• _WORK ITEM_: Of the records that follow, copy only the lines from the line containing "How do I perform: Click" to the line containing "Viewport: 442px width, 373px height.", both included, exactly as written.

• _DATA IN THIS EXERCISE_:

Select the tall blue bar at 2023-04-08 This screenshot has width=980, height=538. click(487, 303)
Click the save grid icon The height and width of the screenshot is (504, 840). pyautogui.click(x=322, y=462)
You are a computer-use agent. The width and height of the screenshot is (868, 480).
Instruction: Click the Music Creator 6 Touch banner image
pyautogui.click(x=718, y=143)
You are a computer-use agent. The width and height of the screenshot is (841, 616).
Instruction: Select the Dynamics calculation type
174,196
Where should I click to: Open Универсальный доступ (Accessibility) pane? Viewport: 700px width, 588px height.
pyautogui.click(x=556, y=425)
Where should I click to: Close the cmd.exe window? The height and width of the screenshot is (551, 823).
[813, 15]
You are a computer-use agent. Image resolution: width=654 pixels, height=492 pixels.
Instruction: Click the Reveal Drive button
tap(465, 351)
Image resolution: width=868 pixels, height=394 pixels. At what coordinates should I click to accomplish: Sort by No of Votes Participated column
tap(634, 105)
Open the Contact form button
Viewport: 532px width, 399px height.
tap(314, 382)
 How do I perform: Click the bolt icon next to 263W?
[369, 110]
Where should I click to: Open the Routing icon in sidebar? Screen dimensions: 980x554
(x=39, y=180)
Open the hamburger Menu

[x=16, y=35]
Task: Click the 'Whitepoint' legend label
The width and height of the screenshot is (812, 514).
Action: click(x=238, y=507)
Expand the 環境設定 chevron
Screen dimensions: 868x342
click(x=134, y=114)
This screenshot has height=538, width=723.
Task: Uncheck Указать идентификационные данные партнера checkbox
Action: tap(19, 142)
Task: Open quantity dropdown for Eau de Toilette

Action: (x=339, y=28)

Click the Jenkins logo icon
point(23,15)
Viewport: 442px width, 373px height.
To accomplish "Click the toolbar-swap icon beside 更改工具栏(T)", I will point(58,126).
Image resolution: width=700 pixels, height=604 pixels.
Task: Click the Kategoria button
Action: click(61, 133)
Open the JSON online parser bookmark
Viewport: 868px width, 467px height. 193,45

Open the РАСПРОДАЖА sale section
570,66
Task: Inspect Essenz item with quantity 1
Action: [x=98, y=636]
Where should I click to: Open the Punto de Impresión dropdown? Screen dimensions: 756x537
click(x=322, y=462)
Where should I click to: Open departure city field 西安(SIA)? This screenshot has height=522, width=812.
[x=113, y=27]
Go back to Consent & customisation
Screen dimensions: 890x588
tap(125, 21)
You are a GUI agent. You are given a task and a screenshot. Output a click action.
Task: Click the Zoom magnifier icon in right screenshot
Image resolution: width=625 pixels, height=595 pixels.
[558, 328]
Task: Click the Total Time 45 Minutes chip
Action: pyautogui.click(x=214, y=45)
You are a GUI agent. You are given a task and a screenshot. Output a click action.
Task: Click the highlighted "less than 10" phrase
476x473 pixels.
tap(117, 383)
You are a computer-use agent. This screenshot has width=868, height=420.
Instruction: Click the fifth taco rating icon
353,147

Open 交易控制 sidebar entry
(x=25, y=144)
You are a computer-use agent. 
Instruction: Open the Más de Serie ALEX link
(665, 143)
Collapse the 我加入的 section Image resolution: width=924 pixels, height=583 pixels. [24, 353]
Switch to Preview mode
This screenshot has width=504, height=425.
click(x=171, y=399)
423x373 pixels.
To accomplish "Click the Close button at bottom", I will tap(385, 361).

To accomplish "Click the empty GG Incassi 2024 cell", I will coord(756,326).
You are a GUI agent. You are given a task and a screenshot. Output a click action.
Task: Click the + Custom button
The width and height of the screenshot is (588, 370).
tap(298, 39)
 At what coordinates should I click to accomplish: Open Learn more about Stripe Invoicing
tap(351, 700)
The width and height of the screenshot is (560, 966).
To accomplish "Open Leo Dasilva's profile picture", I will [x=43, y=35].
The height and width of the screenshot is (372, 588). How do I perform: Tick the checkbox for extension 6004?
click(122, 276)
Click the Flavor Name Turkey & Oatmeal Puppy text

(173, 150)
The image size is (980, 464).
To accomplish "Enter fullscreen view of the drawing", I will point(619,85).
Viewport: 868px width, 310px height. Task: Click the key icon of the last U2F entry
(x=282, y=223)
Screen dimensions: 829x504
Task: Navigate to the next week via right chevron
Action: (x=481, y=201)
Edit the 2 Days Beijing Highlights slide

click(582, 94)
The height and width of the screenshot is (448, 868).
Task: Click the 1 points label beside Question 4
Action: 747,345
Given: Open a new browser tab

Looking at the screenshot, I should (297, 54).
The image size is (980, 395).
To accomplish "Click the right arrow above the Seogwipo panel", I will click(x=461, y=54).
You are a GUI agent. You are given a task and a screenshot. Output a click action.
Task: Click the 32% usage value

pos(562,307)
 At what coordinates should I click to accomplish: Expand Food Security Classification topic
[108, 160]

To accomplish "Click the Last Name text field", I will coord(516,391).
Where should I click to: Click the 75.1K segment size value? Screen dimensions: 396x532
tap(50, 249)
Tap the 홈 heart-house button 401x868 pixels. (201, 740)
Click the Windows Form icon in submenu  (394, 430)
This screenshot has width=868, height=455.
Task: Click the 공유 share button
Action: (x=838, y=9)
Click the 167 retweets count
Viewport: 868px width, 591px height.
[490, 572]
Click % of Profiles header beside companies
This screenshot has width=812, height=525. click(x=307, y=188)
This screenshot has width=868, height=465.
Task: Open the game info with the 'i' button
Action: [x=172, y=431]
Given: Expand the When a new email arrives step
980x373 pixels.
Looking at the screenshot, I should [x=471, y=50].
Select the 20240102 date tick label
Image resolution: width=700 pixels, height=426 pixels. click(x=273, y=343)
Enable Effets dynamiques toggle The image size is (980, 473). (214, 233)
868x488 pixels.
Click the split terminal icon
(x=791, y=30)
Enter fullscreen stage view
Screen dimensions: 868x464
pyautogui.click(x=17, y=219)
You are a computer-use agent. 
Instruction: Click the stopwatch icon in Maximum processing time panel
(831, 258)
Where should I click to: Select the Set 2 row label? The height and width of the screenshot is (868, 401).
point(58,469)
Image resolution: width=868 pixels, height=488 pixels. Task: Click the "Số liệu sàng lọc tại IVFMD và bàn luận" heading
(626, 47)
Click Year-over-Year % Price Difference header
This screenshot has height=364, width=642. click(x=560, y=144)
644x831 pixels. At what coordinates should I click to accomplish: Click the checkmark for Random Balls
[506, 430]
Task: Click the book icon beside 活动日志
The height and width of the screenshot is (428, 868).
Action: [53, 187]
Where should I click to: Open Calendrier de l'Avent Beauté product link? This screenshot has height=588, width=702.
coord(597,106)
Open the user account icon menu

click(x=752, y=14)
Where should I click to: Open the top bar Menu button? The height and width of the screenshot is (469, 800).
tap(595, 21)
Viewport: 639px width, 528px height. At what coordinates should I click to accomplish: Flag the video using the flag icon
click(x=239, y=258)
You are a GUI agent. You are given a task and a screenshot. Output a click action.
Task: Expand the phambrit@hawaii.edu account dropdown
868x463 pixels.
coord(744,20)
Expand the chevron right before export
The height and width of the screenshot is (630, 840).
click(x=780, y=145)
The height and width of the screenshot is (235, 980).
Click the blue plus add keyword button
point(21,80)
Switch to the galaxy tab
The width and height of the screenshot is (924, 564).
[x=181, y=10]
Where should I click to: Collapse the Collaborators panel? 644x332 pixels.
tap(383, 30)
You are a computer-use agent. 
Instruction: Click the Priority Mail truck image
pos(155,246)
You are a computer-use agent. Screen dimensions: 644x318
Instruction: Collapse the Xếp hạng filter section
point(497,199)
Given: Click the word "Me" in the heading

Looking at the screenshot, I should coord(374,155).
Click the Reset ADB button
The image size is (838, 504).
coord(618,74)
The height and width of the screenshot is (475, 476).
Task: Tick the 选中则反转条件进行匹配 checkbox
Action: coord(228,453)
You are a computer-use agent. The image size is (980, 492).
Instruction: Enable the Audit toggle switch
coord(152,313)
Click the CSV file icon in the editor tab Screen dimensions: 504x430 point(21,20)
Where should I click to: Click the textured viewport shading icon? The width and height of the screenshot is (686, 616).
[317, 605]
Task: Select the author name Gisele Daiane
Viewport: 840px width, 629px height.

• _RESULT OF THIS EXERCISE_:
 How do I perform: Click the bolt icon next to 263W?
[369, 110]
Where should I click to: Open the Routing icon in sidebar? Screen dimensions: 980x554
(x=39, y=180)
Open the hamburger Menu

[x=16, y=35]
Task: Click the 'Whitepoint' legend label
The width and height of the screenshot is (812, 514).
Action: click(x=238, y=507)
Expand the 環境設定 chevron
Screen dimensions: 868x342
click(x=134, y=114)
This screenshot has height=538, width=723.
Task: Uncheck Указать идентификационные данные партнера checkbox
Action: tap(19, 142)
Task: Open quantity dropdown for Eau de Toilette

Action: (x=339, y=28)

Click the Jenkins logo icon
point(23,15)
Viewport: 442px width, 373px height.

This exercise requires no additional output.